FFAS03: a server for profile–profile sequence alignments(百拇医药)

FFAS03: a server for profile–profile sequence alignments

http://www.100md.com 《核酸研究医学期刊》

     Bioinformatics Program, The Burnham Institute 10901 N. Torrey Pines Road, La Jolla, CA 92037, USA 1BioInfoBank Institute ul. Limanowskiego 24 A, 60-744 Poznan, Poland

    *To whom correspondence should be addressed. Tel: +1 858 646 3168; Fax: +1 858 713 9925; Email: adam@burnham.org

    ABSTRACT

    The FFAS03 server provides a web interface to the third generation of the profile–profile alignment and fold-recognition algorithm of fold and function assignment system (FFAS) . Profile–profile algorithms use information present in sequences of homologous proteins to amplify the patterns defining the family. As a result, they enable detection of remote homologies beyond the reach of other methods. FFAS, initially developed in 2000, is consistently one of the best ranked fold prediction methods in the CAFASP and LiveBench competitions. It is also used by several fold-recognition consensus methods and meta-servers. The FFAS03 server accepts a user supplied protein sequence and automatically generates a profile, which is then compared with several sets of sequence profiles of proteins from PDB, COG, PFAM and SCOP. The profile databases used by the server are automatically updated with the latest structural and sequence information. The server provides access to the alignment analysis, multiple alignment, and comparative modeling tools. Access to the server is open for both academic and commercial researchers. The FFAS03 server is available at http://ffas.burnham.org.

    INTRODUCTION

    The most effective methods of protein structure and function predictions are based on establishing a homology between the protein of interest and an already characterized protein. The standard sequence–sequence comparison methods, however, rapidly lose sensitivity in the ‘twilight zone’ of 30% or less sequence identity (1). The sensitivity of homology recognition can be improved by using information present in the families of protein sequences connected with detectable homology. In this approach, one compares a protein sequence with a protein family represented by a sequence profile . A next step in this strategy is to compare two sequence profiles.

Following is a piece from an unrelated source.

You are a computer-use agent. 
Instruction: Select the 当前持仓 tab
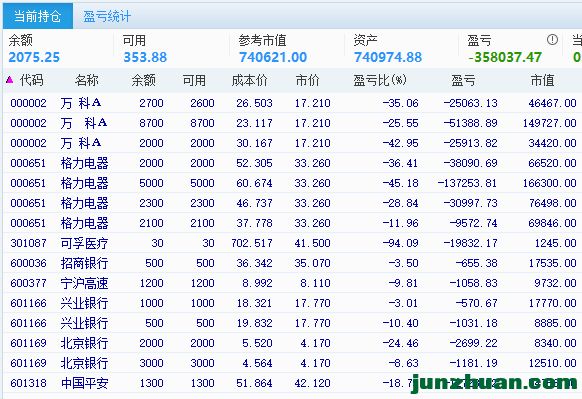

    The fold and function assignment system (FFAS) is a profile–profile comparison algorithm developed in 2000 by our group (3). Profile–profile scoring was used earlier to align short blocks (4), and FFAS extended this approach to allow for gaps and align entire proteins. Profile–profile alignment algorithms surpass sequence-sequence and profile-sequence alignment algorithms in terms of sensitivity (3) and alignment accuracy (5). FFAS is regularly assessed in CASP (6) and CAFASP (7) competitions and continually benchmarked in LiveBench (8) experiment. In the last LiveBench, it was ranked as the most sensitive of all sequence-based methods in the category of difficult fold prediction (see http://bioinfo.pl/Meta/results.pl?B=LiveBench&V=9). Development of FFAS was followed by many similar methods that differ in the way two profiles are compared with each other (9–13).

    FFAS ALGORITHM

    Each profile–profile alignment method includes four steps: (i) preparation of the multiple sequence alignment, (ii) calculation of a profile, (iii) alignment of profile with sequence profiles from the database such as PDB and (iv) estimation of the statistical significance of the alignment score.

    In FFAS method, the multiple sequence alignment is prepared using PSI-BLAST (2). Five iterations of PSI-BLAST are performed against the NR85S database of protein sequences (NR85S database is described in Table 1).

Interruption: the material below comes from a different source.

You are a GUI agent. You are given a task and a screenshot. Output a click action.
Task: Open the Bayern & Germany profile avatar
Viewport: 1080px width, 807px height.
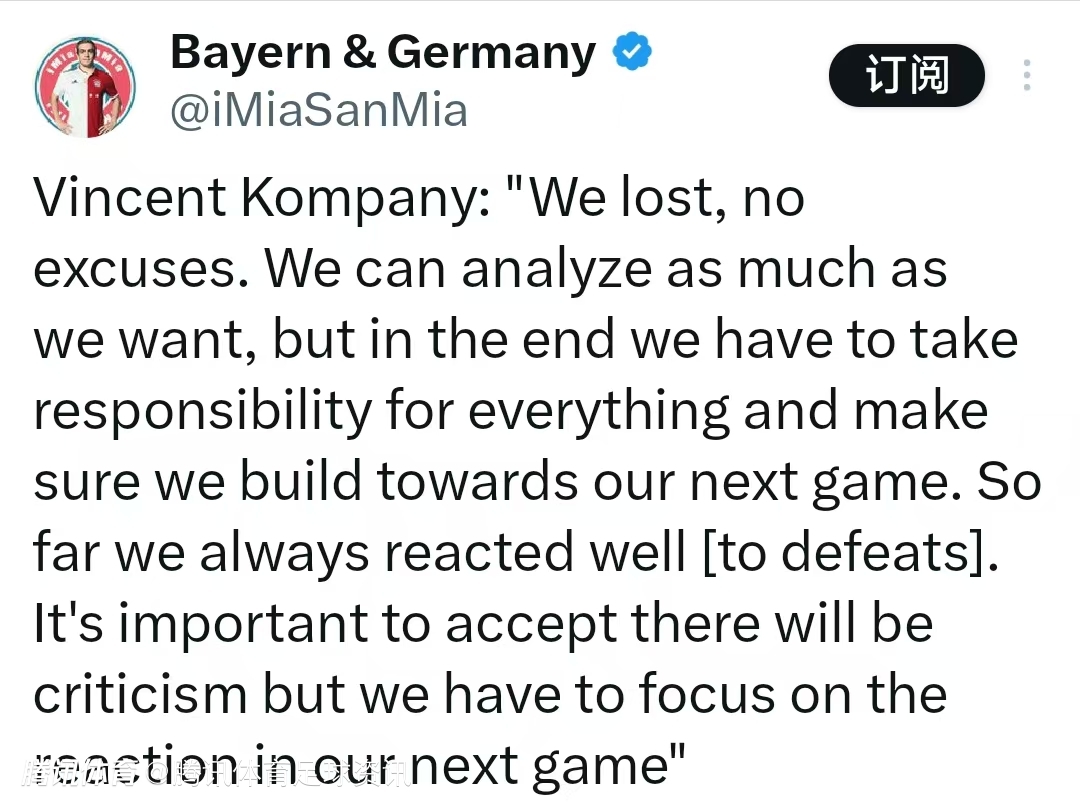coord(85,87)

    Table 1 The databases used by the FFAS03 server

    In the second step, all sequences found by PSI-BLAST with E-value <–0.005 are used for profile calculation. Weights are assigned to sequences based on their similarity to other sequences in the multiple sequence alignment (3).

    The value of the comparison score between positions n and m from the two profiles is calculated as a dot product of the nth column from the first profile and the mth column from the second profile. After assigning values to all positions, the matrix is normalized. The optimal alignment is calculated by a dynamic programming algorithm (14). In the last step, the raw alignment score is translated into the final FFAS score by comparing it with the distribution of raw scores obtained for pairs of unrelated proteins. A detailed description of the first version of FFAS method is given in (3). The current version is based on the same approach with modifications in profile comparison and scoring system and will be a subject of a separate publication.

    FFAS03 SERVER

    Overview

    FFAS03 server allows searching of five databases of protein profiles (see Table 1): PDB (17), PFAM (18), COG (19), SCOP (22) and active targets of Joint Center for Structural Genomics (21). The user can select one or more of these databases using a selection window in the new search form (see Figure 1).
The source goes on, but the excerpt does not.